Best in show
Awards season is upon us but forget Colin Firth's Golden Globe-nominated stutter, the year's most prestigious prize has already gone to Albert Clark, a jowly, velvet-skinned star who doesn't utter a word in his film debut. This week, Albert scooped the Best in World award at the Fidos (For Incredible Dogs on Screen) for his turn in Tamara Drewe. The boxer dog played Boss, a role that required him to ride in Dominic Cooper's Porsche, look wearily upon Gemma Arterton's romantic entanglements and, at the film's climax, spark off a deadly stampede of cattle. "Albert's performance was particularly emotive," explains Toby Rose, the founder of the Fidos. "With expressive close-ups, comic timing and all-action chases – it's a performance with range." On the day, Albert was unwell so his understudy Blue collected the prize – a bone-shaped dog tag by Tatty Devine – on his behalf. Other winners included the stars of Due Date (Best Comedy Canine), Robin Hood (Blockbuster Bowser) and Hachiko: a Dog's Story (Historical Hound).
In like Flynn
He's better known as one of the new-folkies, part of the Marling/ Mumford set, but in February the multi-talented musician Johnny Flynn, 27, will take to the stage in Richard Bean's new play The Heretic at the Royal Court. Flynn plays a student of climate science in the dark comedy, opposite Juliet Stevenson.In fact, acting is in Flynn's blood – his late father and siblings, including Jerome (of Robson and Jerome), are all in the business. After graduating from drama school, Flynn joined Ed Hall's all-male troupe Propeller, touring the world in Twelfth Night and The Taming of the Shrew. Music was a hobby, as he played violin in friends' bands, ran a night at The Flowerpot in Kentish Town and gigged with Emmy the Great. Along the way he landed a deal with Mercury, released an album and toured America with Laura Marling (Mumford & Sons were their support act). This summer he released his second album on Transgressive, and has been touring ever since. "I've really missed acting," he tells me. "It's a big part of me. I'm a bit nervous but it's such a relief to be back on stage. I felt panicked about being on a never-ending music tour." After the Royal Court, it's off to the summer festivals. "It's a bit limiting to define yourself by your job," he says. "To say I'm an actor or a musician means I might never write my novel."

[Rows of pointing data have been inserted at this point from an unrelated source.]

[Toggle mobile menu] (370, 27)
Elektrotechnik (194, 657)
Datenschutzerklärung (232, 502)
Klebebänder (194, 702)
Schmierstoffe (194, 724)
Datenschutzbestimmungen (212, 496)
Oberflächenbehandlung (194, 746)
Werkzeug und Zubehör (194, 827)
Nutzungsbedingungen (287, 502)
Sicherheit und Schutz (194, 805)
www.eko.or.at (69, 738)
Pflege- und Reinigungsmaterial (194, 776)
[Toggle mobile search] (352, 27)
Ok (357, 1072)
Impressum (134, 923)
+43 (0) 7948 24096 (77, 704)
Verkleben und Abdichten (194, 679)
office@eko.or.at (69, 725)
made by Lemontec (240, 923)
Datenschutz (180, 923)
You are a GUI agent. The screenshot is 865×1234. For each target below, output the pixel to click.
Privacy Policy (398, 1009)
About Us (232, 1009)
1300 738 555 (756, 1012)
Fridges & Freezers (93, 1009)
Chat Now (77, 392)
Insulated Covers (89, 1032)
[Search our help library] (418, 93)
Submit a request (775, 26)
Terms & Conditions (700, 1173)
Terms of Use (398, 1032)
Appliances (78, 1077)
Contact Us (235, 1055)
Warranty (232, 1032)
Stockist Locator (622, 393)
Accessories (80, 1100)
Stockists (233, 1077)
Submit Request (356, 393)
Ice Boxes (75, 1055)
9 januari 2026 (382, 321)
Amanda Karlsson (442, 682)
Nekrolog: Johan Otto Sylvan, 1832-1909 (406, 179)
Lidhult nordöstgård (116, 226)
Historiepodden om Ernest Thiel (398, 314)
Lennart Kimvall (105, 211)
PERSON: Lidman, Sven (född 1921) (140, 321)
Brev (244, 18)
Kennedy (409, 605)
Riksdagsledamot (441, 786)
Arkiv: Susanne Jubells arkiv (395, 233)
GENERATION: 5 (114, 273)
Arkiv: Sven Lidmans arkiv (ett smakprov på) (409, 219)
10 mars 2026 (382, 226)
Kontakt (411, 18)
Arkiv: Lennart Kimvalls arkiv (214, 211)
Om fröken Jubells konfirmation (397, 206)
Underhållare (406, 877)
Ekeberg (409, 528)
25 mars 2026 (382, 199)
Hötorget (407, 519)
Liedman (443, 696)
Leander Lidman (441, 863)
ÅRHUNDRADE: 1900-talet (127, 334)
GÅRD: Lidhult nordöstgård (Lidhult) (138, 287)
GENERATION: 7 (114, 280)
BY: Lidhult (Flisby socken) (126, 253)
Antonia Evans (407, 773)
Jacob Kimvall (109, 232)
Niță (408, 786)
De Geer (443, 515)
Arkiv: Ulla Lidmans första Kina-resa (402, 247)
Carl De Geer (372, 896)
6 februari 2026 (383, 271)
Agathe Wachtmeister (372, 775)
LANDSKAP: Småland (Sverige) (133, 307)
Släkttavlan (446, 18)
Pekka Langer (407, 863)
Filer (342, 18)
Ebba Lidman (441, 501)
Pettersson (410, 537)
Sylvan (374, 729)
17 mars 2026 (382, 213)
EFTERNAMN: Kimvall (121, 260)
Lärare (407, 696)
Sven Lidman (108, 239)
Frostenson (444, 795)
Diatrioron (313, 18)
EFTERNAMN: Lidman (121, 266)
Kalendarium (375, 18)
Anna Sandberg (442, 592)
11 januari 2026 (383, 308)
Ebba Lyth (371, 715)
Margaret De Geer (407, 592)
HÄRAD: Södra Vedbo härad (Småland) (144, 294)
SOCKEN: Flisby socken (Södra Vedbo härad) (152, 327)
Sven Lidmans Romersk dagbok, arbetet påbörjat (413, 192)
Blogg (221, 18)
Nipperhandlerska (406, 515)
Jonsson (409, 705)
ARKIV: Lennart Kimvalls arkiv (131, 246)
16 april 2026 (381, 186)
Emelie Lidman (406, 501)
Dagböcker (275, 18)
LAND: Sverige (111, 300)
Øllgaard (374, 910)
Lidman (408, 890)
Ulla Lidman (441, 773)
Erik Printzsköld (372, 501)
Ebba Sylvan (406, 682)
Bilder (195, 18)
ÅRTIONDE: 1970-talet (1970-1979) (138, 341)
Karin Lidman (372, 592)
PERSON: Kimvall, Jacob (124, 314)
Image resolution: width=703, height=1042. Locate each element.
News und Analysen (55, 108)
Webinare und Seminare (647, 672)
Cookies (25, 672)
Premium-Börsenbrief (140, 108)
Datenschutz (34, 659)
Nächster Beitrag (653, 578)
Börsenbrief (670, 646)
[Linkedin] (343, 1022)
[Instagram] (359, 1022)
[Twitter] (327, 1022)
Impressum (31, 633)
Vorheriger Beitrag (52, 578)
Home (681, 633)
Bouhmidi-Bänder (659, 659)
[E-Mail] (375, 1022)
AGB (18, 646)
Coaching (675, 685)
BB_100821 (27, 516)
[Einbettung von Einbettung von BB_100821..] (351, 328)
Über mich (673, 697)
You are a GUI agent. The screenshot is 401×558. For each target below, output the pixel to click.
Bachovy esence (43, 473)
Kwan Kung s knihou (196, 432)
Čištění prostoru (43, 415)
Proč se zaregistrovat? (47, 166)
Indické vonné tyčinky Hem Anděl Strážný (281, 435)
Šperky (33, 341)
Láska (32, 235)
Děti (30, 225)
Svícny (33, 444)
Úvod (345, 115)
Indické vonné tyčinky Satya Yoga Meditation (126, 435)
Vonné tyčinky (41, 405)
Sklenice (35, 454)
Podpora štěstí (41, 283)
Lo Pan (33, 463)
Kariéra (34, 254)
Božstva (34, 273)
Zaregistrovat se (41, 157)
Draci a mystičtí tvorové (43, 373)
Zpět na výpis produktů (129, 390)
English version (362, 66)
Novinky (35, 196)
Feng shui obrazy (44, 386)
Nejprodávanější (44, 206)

Buried in Dulwich Picture Gallery
They're the chimeric cornerstone of Jeremy Hunt's plan to preserve the arts, but how does one go about being a philanthropist? And then ensure a little long-term recognition for one's generosity? Would-be donors might like to look to Francis Bourgeois, the founder of Dulwich Picture Gallery. The painter bequeathed his collection to Dulwich College in 1811, on the stipulation that it should be housed in a museum designed by Sir John Soane – and that he should be housed in a mausoleum alongside it. As the gallery builds up to its 200th anniversary, director Ian Dejardin confirmed that old Bourgeois will be at the centre of celebrations – literally, with fireworks set to illuminate his tomb on 9 January. "Most galleries don't bury their founders in the middle of their site," he said. "Here's a tip for budding philanthropists, bury yourself there. They won't forget you then."
Gorillaz in the gifts
Embracing the Christmas spirit, Gorillaz have been showering fans with gifts – games, Gorillaz masks and behind-the-scenes videos – all month via an advent calendar on their website. And the best is yet to come. On Christmas morning fanclub members will be able to download a new album, for free. Damon Albarn recorded the work entirely on his iPad (a world first?) over the course of a month in America. A taster video of one of the tracks will be made available on Christmas Eve. Miles better than a chocolate nativity scene.
As a cynical world wonders whether The X Factor winner Matt Cardle's fate will be more Leona or Brookstein, spare a thought for those involved in the programme for whom a long year without employment stretches ahead. No, not Louis Walsh – voiceover man. Or PETER! DICKSON!, as he might boom it. The human foghorn has landed an interim job at south London's Landor Theatre where he is narrating Discotivity, a nativity "for the Simon Cowell generation". Dramatic/ear-splitting lines include, "She's loud, she's proud, she's MARY!" No rehearsal required.